Седая нить | страница 140
Я включал иногда приёмник – и в бездонном ночном эфире находил сквозь глушилки пробившиеся к нам, в Империю нашу режимную, с новостями последними, западные, всем известные, «голоса».
И в моё обиталище временное, словно жгучий разряд электрический, ворвалась ужасная весть из Парижа – о гибели Галича.
И – голос его, вопрошающий всех нас:
– А когда я вернусь?..)
Мы опять остались, в беседке домотворческой, с Ворошиловым, в окруженье листвы зелёной с комариным гулом, вдвоём.
Но вскоре, видимо, выспавшись, отдохнув, помаленьку, стали к нам, в беседку, один за другим, наведываться и киношники.
Причём интересы их распространялись, как сразу же, в считаные секунды, здесь же, на месте, выяснилось, не только на ворошиловские оставшиеся работы.
Они – удержаться от этого трудно им было, наверное, – посягали ещё и на наше оставшееся вино.
– Где Галич? – спросил Ворошилов очередного приятеля, забежавшего к нам, чтобы тоже приложиться скорее к стакану. – Он обещал вернуться, обещал помочь мне с картинками!
Приятель махнул рукой:
– Отлёживается, закрывшись у себя. Томится. Страдает. Тяжело ему. Пусть отдыхает.
– Ну, коли так, то ладно, – пробормотал Ворошилов.

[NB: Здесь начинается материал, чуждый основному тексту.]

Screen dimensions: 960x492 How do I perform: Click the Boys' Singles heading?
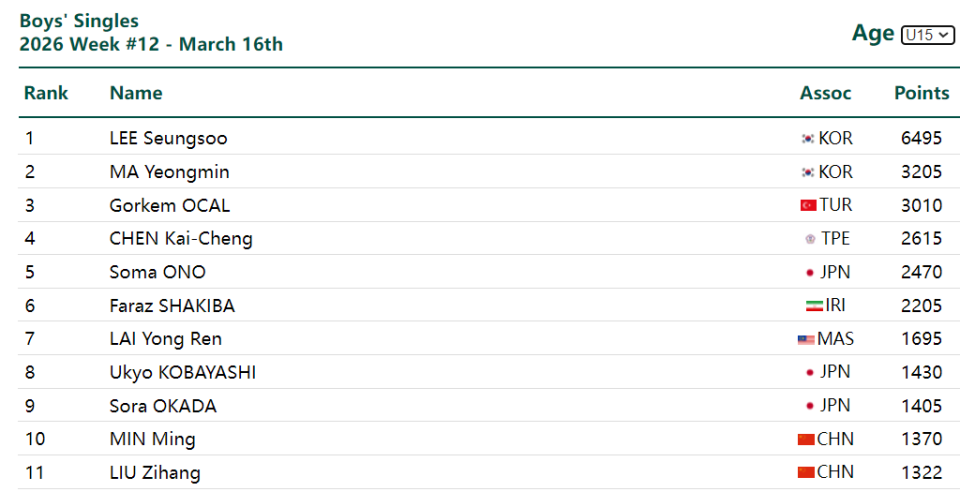pyautogui.click(x=79, y=21)
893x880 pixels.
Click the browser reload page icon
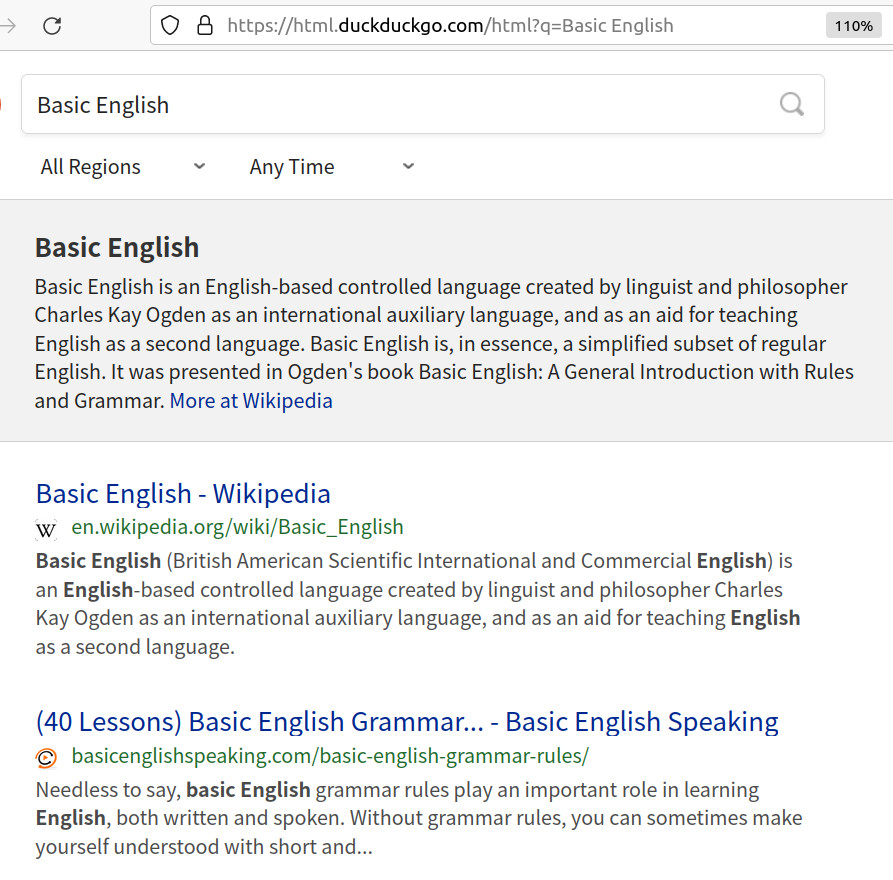(x=52, y=26)
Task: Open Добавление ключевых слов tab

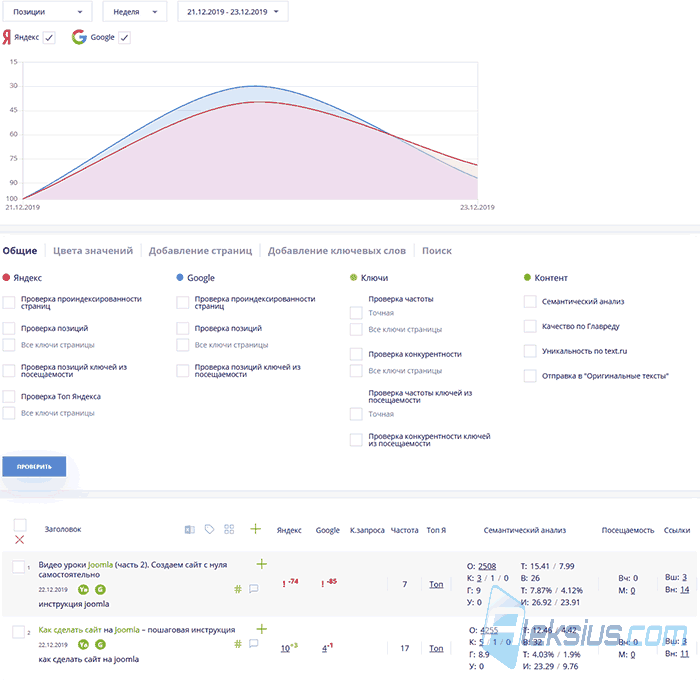Action: coord(337,251)
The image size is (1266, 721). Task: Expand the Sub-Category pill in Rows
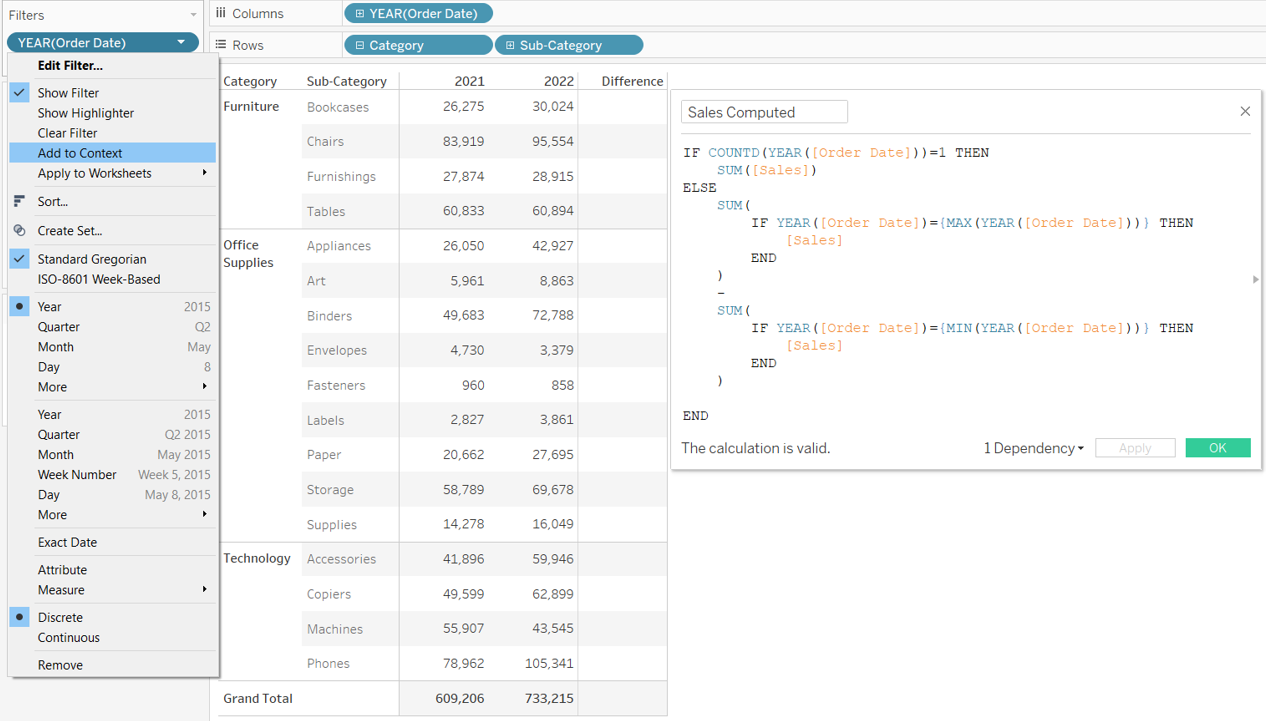coord(510,45)
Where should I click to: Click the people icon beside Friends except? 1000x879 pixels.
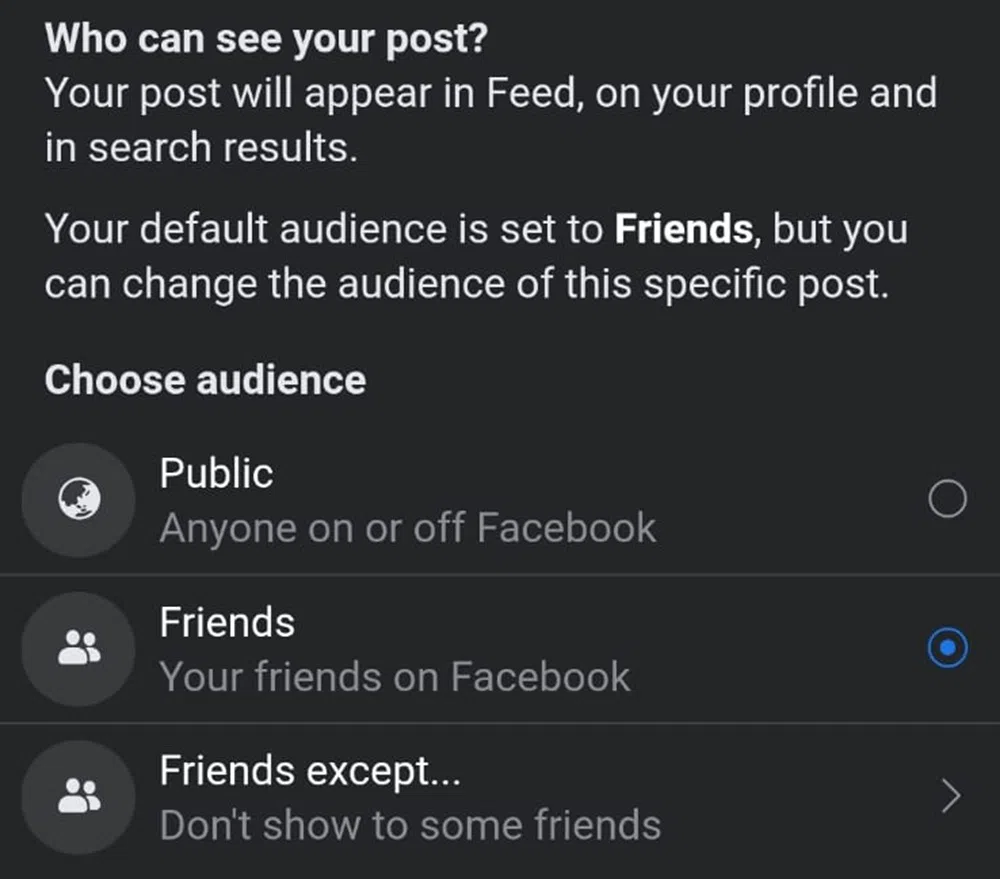coord(78,796)
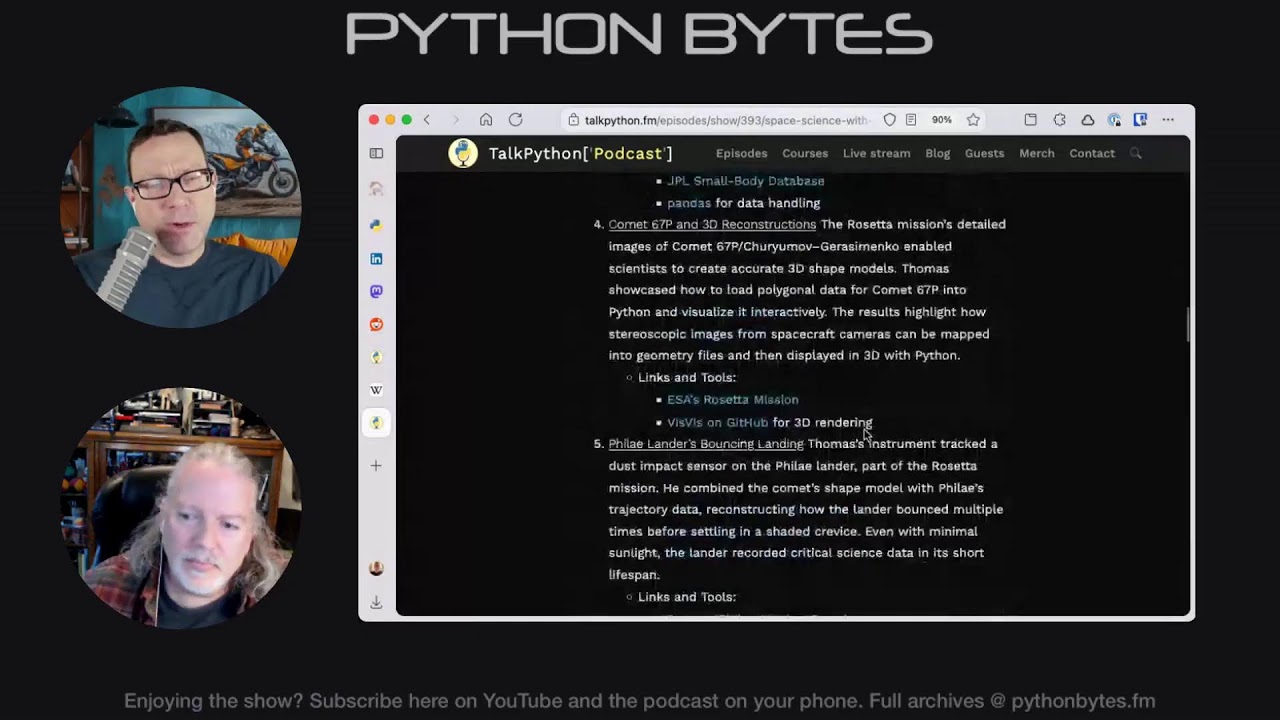Toggle the sidebar panel visibility

(376, 153)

А киношники всяких рангов, те, с которыми не успели мы повидаться после обеда, отдохнувшие, – любопытствуя, уже звали к себе нас, желая поглядеть, в обстановке спокойной, санаторной, отчасти творческой, ворошиловские работы.
Режиссёр Юткевич, прозрачный, как пергамент, призрачно-бледный, элегантный, с манерами барина, удобно сидящий в кресле, в окружении интеллигентных дам различного возраста, преданно, раболепно даже, глядящих на своего повелителя и кумира, каждому слову короля своего внимающих, человек, по всему видать, избалованный, и давно, таким вот, повышенным, пристальным, страстным вниманием к мэтру, перебирая холёными, длинными, узкими пальцами ворошиловские рисунки, то поближе к ним наклонялся, чтобы цепко вглядеться в каждый на листе светящийся образ, то, пожав плечами, прикрытыми заграничным фирменным джемпером, словно флагом страны таинственной, той, в которой был он властителем, – от простуды, на всякий случай, – вдруг откидывался назад – и тогда, со значением, так, чтобы все вокруг его слышали, но негромко, спокойно, томно, с бархатистою ноткою, тоном знатока записного, матёрого, всех на свете искусств, говорил:
– Да, работы хорошие. Нечто в этом роде я видел в Париже. Только эти – вот он, талант настоящий, – оригинальнее!